(Data shown begins)

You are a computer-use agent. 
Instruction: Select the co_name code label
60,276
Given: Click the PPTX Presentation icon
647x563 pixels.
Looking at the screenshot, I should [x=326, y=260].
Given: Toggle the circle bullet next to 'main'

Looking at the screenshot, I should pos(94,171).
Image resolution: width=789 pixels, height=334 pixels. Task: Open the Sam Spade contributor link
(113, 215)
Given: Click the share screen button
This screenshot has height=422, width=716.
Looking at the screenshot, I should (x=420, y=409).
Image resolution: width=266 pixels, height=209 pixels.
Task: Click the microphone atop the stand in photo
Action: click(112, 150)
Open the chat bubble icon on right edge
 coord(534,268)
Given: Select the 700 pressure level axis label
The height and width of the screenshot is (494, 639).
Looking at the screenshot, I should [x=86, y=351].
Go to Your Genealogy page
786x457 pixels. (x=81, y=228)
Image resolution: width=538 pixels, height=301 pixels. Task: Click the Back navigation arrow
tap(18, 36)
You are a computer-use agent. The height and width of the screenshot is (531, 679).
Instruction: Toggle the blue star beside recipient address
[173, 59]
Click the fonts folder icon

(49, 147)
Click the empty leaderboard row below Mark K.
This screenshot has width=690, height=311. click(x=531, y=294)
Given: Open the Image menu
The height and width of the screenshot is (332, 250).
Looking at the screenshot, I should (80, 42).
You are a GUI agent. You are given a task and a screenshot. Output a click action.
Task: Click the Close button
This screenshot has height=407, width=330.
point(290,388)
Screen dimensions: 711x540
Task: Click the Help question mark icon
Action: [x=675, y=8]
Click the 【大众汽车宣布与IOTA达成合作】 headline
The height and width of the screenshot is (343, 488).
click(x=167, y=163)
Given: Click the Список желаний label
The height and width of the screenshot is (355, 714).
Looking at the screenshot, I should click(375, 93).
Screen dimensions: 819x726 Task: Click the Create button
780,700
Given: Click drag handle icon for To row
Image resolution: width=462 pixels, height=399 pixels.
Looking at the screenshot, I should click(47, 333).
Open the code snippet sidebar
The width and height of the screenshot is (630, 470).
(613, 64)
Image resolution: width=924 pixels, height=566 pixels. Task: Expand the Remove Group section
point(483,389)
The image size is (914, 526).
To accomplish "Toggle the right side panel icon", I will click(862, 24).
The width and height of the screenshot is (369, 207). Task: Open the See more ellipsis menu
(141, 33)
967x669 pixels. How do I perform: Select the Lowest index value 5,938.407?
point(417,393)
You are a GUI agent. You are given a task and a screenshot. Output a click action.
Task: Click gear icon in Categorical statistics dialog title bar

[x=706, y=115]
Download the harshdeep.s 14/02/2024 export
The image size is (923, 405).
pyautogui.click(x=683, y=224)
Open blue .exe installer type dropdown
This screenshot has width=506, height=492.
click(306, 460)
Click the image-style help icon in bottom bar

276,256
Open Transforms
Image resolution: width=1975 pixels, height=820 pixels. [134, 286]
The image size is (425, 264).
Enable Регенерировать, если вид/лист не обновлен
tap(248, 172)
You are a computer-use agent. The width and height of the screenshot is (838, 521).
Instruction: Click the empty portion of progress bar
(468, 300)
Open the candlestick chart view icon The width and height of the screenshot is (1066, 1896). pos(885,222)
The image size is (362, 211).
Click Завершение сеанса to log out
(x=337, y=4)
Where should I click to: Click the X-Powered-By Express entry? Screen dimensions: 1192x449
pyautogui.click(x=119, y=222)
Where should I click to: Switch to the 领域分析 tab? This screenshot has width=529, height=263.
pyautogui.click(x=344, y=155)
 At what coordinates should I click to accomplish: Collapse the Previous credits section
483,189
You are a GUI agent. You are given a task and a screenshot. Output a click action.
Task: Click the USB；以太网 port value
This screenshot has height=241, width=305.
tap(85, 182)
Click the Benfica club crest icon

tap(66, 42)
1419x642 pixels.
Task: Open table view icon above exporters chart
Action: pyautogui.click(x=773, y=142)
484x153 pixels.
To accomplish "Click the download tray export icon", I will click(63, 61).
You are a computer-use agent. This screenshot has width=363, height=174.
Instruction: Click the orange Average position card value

(Data shown ends)

- Instructions to follow -
Please go through the data above and copy each line containing the word "will".

- Output of the task -
To accomplish "Toggle the right side panel icon", I will click(862, 24).
To accomplish "Click the download tray export icon", I will click(63, 61).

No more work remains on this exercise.